BigBirdFLY: Financial Long text You can read

img
The development of new architectures allows to process long input windows of text at once, overcoming both memory and computational constraints. New developments pushed maximum input windows to 65k+ words compared to the 512 BERT limit. We aim to explore, compare and improve state-of-the-art long window architectures to summarize long texts. We consider BERT (512 words), GPT-3 (2,048 words), and BigBird (4,096 words), and focus on the financial narrative domain, summarizing 100- to 200-page documents. We aim to test models with different maximum input size, exploring benefits and limitations.
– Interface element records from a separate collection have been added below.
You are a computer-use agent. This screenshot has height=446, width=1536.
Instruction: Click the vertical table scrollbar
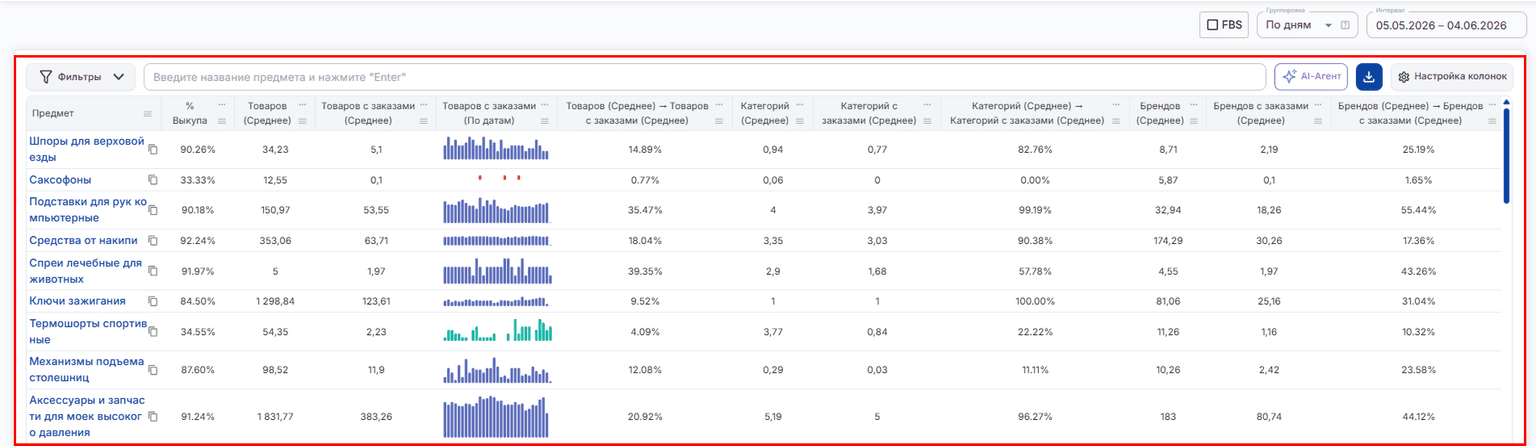1506,155
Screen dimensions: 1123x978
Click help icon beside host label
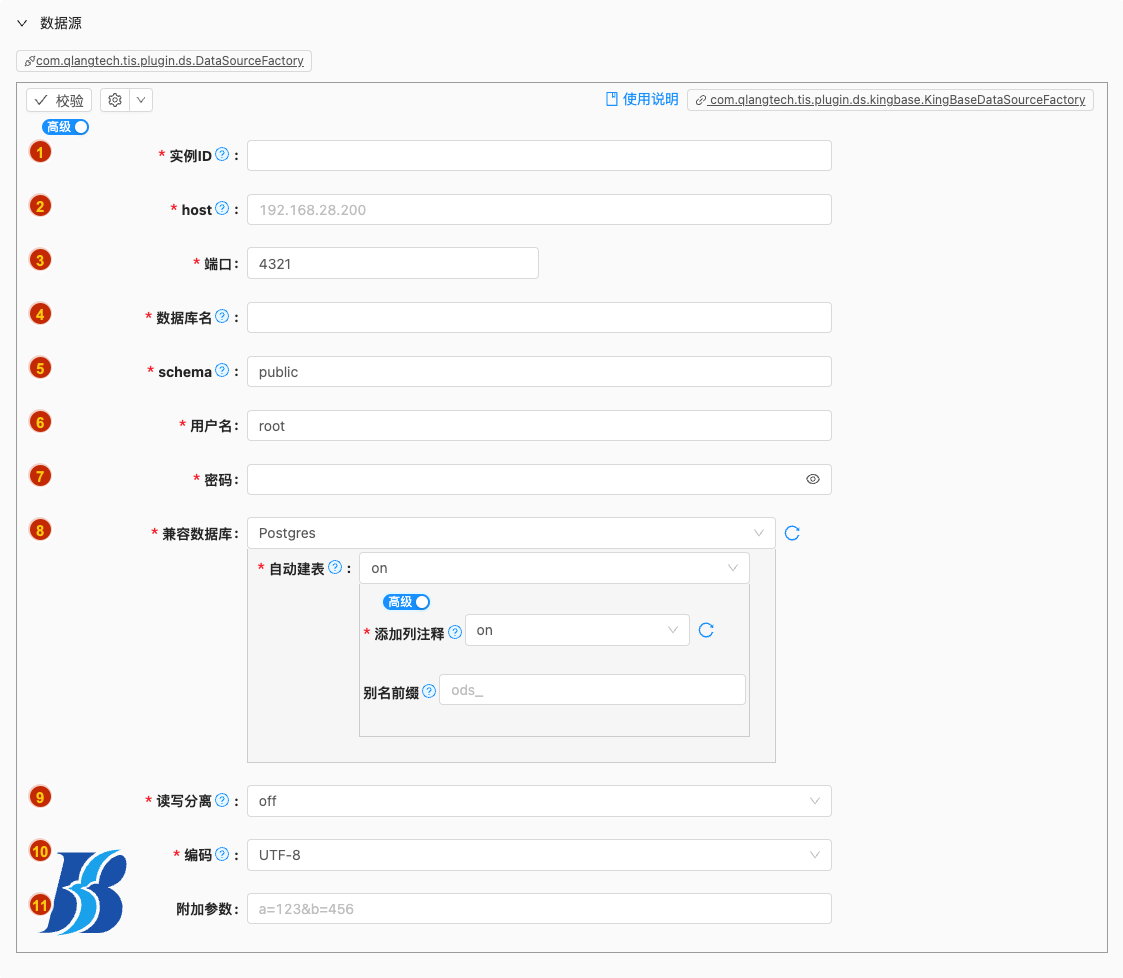tap(222, 209)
Long input windows allow to include wider context in the summarization process, avoiding out-of-context sentence extraction that can lead to changes at the sentence-level semantic. We compare extractive and abstractive methods on key aspects in the financial context, such as numerical accuracy and summary semantic. We show extractive methods (BERT-based) can retain sentence-by-sentence accuracy from text; however, the extraction process can produce fragmented summaries which can lead to a misleading interpretation. We also show abstractive methods (by introducing BigBirdFLY, a wide context summarization method based on BigBird) can produce fluent summaries. By using human evaluation, we reveal BigBirdFLY can produce summaries more similar to human-generated summaries, and excel in the human evaluation criteria --- whereas extractive methods are able to score high in automatic metrics (ROUGE). Finally, we explore how enhanced greedy sentence-selection methods exploiting long input window in a single step compare to recursive solutions based on Reinforcement Learning.